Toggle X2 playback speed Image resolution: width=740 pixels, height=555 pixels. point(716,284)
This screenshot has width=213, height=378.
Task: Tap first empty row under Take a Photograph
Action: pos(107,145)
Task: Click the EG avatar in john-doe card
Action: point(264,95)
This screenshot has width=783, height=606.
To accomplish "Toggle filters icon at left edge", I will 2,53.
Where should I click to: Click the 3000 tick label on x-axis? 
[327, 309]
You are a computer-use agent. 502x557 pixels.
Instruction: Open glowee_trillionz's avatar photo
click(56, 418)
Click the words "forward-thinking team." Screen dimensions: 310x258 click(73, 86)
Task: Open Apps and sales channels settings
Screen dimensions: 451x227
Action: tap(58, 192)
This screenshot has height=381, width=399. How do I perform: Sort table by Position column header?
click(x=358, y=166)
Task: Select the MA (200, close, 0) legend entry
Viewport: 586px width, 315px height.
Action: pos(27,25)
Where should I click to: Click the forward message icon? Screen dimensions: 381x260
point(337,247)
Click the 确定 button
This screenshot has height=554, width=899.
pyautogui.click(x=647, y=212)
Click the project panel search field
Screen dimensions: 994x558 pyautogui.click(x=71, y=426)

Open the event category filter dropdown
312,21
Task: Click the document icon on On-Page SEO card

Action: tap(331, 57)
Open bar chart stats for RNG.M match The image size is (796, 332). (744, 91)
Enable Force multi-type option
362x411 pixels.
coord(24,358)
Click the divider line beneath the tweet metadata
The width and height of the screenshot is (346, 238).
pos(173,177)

Task description ▸ Please set down the entire listing once more, exactly as it stands.

Response to this exercise ▸
Toggle X2 playback speed Image resolution: width=740 pixels, height=555 pixels. point(716,284)
This screenshot has width=213, height=378.
Task: Tap first empty row under Take a Photograph
Action: pos(107,145)
Task: Click the EG avatar in john-doe card
Action: point(264,95)
This screenshot has width=783, height=606.
To accomplish "Toggle filters icon at left edge", I will 2,53.
Where should I click to: Click the 3000 tick label on x-axis? 
[327, 309]
You are a computer-use agent. 502x557 pixels.
Instruction: Open glowee_trillionz's avatar photo
click(56, 418)
Click the words "forward-thinking team." Screen dimensions: 310x258 click(73, 86)
Task: Open Apps and sales channels settings
Screen dimensions: 451x227
Action: tap(58, 192)
This screenshot has height=381, width=399. How do I perform: Sort table by Position column header?
click(x=358, y=166)
Task: Select the MA (200, close, 0) legend entry
Viewport: 586px width, 315px height.
Action: pos(27,25)
Where should I click to: Click the forward message icon? Screen dimensions: 381x260
point(337,247)
Click the 确定 button
This screenshot has height=554, width=899.
pyautogui.click(x=647, y=212)
Click the project panel search field
Screen dimensions: 994x558 pyautogui.click(x=71, y=426)

Open the event category filter dropdown
312,21
Task: Click the document icon on On-Page SEO card

Action: tap(331, 57)
Open bar chart stats for RNG.M match The image size is (796, 332). (744, 91)
Enable Force multi-type option
362x411 pixels.
coord(24,358)
Click the divider line beneath the tweet metadata
The width and height of the screenshot is (346, 238).
pos(173,177)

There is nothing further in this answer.